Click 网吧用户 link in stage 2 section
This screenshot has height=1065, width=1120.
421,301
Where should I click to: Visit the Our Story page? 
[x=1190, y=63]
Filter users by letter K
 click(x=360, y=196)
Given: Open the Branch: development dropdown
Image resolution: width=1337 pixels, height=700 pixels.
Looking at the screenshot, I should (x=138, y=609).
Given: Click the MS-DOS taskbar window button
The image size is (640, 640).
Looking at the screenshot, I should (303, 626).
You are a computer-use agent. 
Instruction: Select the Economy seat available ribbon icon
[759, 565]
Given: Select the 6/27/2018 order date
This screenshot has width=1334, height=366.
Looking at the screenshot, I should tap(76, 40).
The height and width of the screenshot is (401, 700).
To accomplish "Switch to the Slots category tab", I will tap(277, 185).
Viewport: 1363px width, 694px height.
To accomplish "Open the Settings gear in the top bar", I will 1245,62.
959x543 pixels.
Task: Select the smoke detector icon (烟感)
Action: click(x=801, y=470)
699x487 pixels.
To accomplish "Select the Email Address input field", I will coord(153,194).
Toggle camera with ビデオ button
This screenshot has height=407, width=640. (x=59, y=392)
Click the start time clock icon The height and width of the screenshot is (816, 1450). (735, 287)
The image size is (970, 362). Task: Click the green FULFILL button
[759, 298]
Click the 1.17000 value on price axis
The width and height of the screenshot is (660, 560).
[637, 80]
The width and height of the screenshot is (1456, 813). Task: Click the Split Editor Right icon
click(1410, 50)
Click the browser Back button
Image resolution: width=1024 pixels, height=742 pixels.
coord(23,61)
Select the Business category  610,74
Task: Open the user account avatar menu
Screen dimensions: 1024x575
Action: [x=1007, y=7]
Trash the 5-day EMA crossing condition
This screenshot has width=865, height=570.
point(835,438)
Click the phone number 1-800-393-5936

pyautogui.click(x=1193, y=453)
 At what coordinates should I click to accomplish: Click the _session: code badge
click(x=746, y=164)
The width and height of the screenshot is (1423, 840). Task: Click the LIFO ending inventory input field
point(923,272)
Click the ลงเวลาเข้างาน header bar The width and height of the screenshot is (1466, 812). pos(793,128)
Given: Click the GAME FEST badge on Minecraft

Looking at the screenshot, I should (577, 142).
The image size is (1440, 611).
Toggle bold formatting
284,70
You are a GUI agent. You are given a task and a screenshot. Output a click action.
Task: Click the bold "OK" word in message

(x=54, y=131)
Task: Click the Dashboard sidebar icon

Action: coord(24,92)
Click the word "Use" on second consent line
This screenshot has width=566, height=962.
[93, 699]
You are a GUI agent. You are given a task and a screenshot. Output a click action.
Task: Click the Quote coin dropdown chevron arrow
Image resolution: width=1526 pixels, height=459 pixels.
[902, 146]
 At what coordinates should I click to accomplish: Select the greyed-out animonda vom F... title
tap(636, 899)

TASK TO CARRY OUT ▸ Write every record above out again exactly as it stands.

EXERCISE RESPONSE ▸
Click 网吧用户 link in stage 2 section
This screenshot has height=1065, width=1120.
421,301
Where should I click to: Visit the Our Story page? 
[x=1190, y=63]
Filter users by letter K
 click(x=360, y=196)
Given: Open the Branch: development dropdown
Image resolution: width=1337 pixels, height=700 pixels.
Looking at the screenshot, I should (x=138, y=609).
Given: Click the MS-DOS taskbar window button
The image size is (640, 640).
Looking at the screenshot, I should (303, 626).
You are a computer-use agent. 
Instruction: Select the Economy seat available ribbon icon
[759, 565]
Given: Select the 6/27/2018 order date
This screenshot has width=1334, height=366.
Looking at the screenshot, I should tap(76, 40).
The height and width of the screenshot is (401, 700).
To accomplish "Switch to the Slots category tab", I will tap(277, 185).
Viewport: 1363px width, 694px height.
To accomplish "Open the Settings gear in the top bar", I will 1245,62.
959x543 pixels.
Task: Select the smoke detector icon (烟感)
Action: click(x=801, y=470)
699x487 pixels.
To accomplish "Select the Email Address input field", I will coord(153,194).
Toggle camera with ビデオ button
This screenshot has height=407, width=640. (x=59, y=392)
Click the start time clock icon The height and width of the screenshot is (816, 1450). (735, 287)
The image size is (970, 362). Task: Click the green FULFILL button
[759, 298]
Click the 1.17000 value on price axis
The width and height of the screenshot is (660, 560).
[637, 80]
The width and height of the screenshot is (1456, 813). Task: Click the Split Editor Right icon
click(1410, 50)
Click the browser Back button
Image resolution: width=1024 pixels, height=742 pixels.
coord(23,61)
Select the Business category  610,74
Task: Open the user account avatar menu
Screen dimensions: 1024x575
Action: [x=1007, y=7]
Trash the 5-day EMA crossing condition
This screenshot has width=865, height=570.
point(835,438)
Click the phone number 1-800-393-5936

pyautogui.click(x=1193, y=453)
 At what coordinates should I click to accomplish: Click the _session: code badge
click(x=746, y=164)
The width and height of the screenshot is (1423, 840). Task: Click the LIFO ending inventory input field
point(923,272)
Click the ลงเวลาเข้างาน header bar The width and height of the screenshot is (1466, 812). pos(793,128)
Given: Click the GAME FEST badge on Minecraft

Looking at the screenshot, I should (577, 142).
The image size is (1440, 611).
Toggle bold formatting
284,70
You are a GUI agent. You are given a task and a screenshot. Output a click action.
Task: Click the bold "OK" word in message

(x=54, y=131)
Task: Click the Dashboard sidebar icon

Action: coord(24,92)
Click the word "Use" on second consent line
This screenshot has width=566, height=962.
[93, 699]
You are a GUI agent. You are given a task and a screenshot. Output a click action.
Task: Click the Quote coin dropdown chevron arrow
Image resolution: width=1526 pixels, height=459 pixels.
[902, 146]
 At what coordinates should I click to accomplish: Select the greyed-out animonda vom F... title
tap(636, 899)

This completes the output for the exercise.